Verbatim copy without images: repeat the records in full.
-- INPUT RECORDS follows --
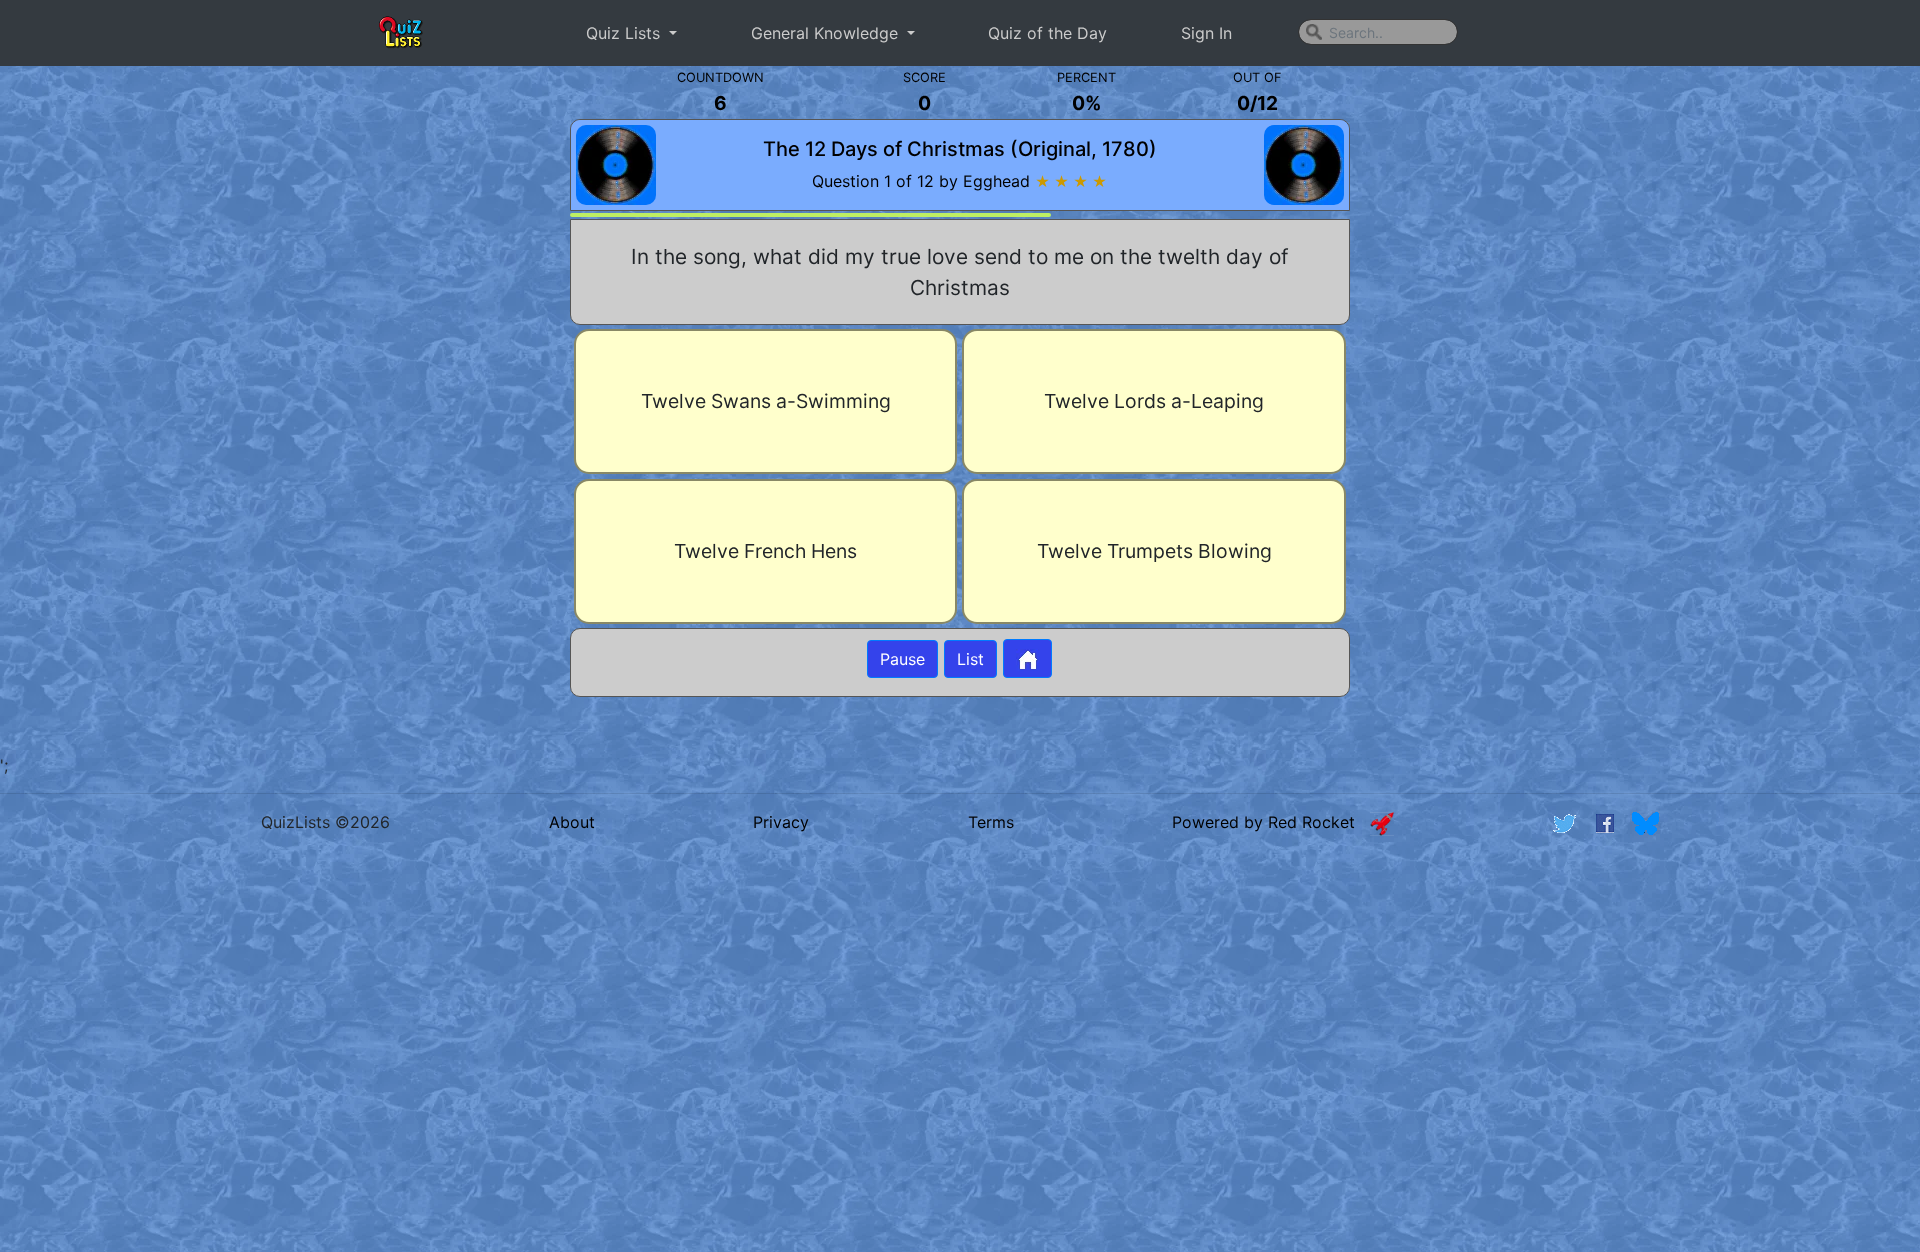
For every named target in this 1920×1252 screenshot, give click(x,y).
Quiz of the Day (1047, 33)
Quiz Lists (625, 33)
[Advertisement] (205, 410)
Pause (902, 659)
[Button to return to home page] (1027, 658)
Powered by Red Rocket (1271, 822)
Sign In (1206, 33)
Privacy (781, 822)
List (970, 659)
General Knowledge (827, 33)
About (572, 822)
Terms (991, 822)
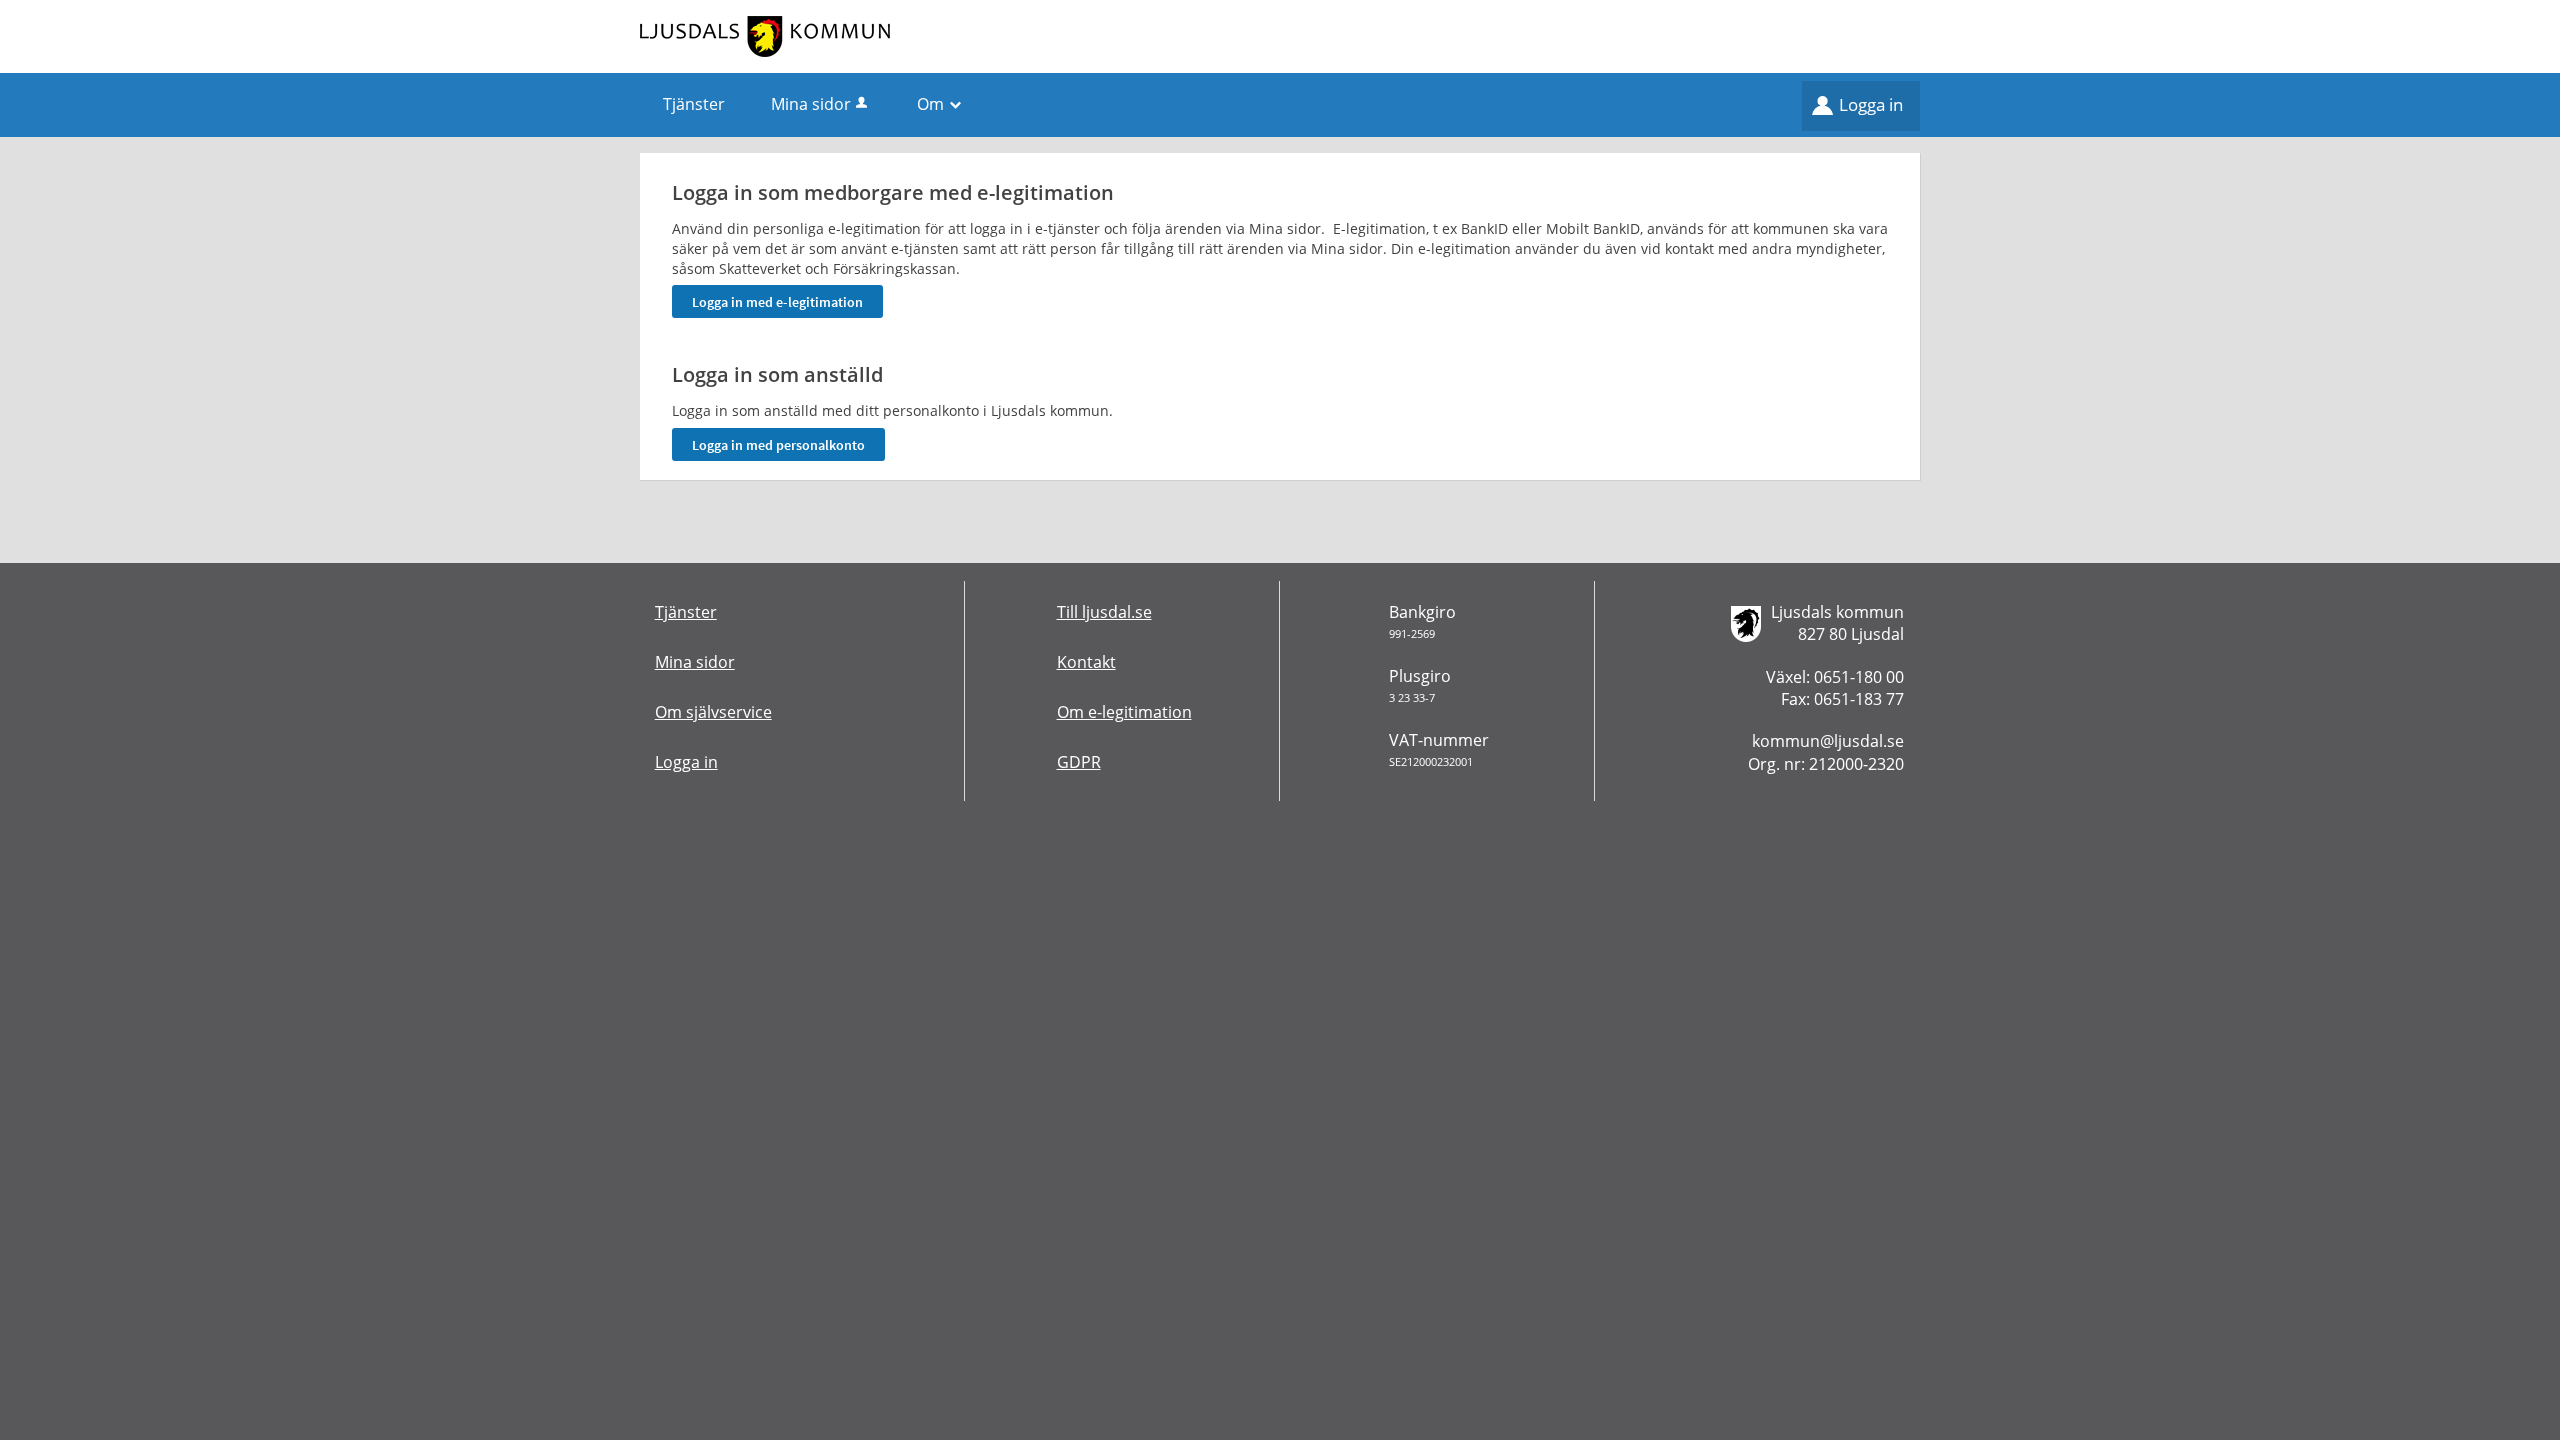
-- INPUT RECORDS concluded --
ANSWER:
For every named target in this 1920×1252 screenshot, give click(x,y).
Quiz of the Day (1047, 33)
Quiz Lists (625, 33)
[Advertisement] (205, 410)
Pause (902, 659)
[Button to return to home page] (1027, 658)
Powered by Red Rocket (1271, 822)
Sign In (1206, 33)
Privacy (781, 822)
List (970, 659)
General Knowledge (827, 33)
About (572, 822)
Terms (991, 822)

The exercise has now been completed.